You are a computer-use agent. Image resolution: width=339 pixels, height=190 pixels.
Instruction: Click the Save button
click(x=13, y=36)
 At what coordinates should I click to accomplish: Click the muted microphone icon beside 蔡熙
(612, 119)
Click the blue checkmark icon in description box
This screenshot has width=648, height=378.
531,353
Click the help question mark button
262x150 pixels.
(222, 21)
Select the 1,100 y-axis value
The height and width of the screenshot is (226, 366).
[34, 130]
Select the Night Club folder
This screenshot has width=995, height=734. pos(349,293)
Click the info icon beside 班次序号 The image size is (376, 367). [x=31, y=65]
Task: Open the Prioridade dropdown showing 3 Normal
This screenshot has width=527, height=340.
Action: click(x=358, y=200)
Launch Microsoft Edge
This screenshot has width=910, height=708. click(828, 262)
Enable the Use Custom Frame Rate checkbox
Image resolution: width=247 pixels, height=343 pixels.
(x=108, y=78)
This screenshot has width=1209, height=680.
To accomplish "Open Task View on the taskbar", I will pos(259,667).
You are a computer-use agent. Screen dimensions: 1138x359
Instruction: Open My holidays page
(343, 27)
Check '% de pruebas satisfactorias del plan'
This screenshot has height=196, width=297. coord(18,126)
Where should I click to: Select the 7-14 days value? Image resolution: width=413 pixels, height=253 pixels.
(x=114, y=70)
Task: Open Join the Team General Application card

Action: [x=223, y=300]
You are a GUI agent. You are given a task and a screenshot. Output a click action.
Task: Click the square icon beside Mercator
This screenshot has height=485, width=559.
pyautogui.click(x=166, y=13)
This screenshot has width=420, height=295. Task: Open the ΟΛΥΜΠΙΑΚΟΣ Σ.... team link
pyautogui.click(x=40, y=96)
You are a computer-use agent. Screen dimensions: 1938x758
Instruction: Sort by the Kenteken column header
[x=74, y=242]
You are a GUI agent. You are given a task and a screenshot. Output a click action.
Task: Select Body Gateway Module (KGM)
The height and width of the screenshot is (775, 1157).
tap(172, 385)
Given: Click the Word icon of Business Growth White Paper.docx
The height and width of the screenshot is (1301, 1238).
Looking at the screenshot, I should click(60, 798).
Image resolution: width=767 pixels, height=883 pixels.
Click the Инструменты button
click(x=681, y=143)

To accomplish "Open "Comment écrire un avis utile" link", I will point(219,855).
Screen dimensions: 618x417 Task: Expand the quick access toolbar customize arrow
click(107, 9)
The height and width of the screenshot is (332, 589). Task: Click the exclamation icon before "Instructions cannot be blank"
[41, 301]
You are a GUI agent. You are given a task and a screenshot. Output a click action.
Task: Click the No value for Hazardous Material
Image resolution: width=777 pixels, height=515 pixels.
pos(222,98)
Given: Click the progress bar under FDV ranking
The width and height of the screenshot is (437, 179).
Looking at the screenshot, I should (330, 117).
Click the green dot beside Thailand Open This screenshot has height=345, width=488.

- _WHAT TO DO_: Everything from the line with "Click the Инструменты button" down to the last line of the data above should be returned exactly, with both ends kept and nothing added.

- _EXERCISE RESULT_:
Click the Инструменты button
click(x=681, y=143)

To accomplish "Open "Comment écrire un avis utile" link", I will point(219,855).
Screen dimensions: 618x417 Task: Expand the quick access toolbar customize arrow
click(107, 9)
The height and width of the screenshot is (332, 589). Task: Click the exclamation icon before "Instructions cannot be blank"
[41, 301]
You are a GUI agent. You are given a task and a screenshot. Output a click action.
Task: Click the No value for Hazardous Material
Image resolution: width=777 pixels, height=515 pixels.
pos(222,98)
Given: Click the progress bar under FDV ranking
The width and height of the screenshot is (437, 179).
Looking at the screenshot, I should (330, 117).
Click the green dot beside Thailand Open This screenshot has height=345, width=488.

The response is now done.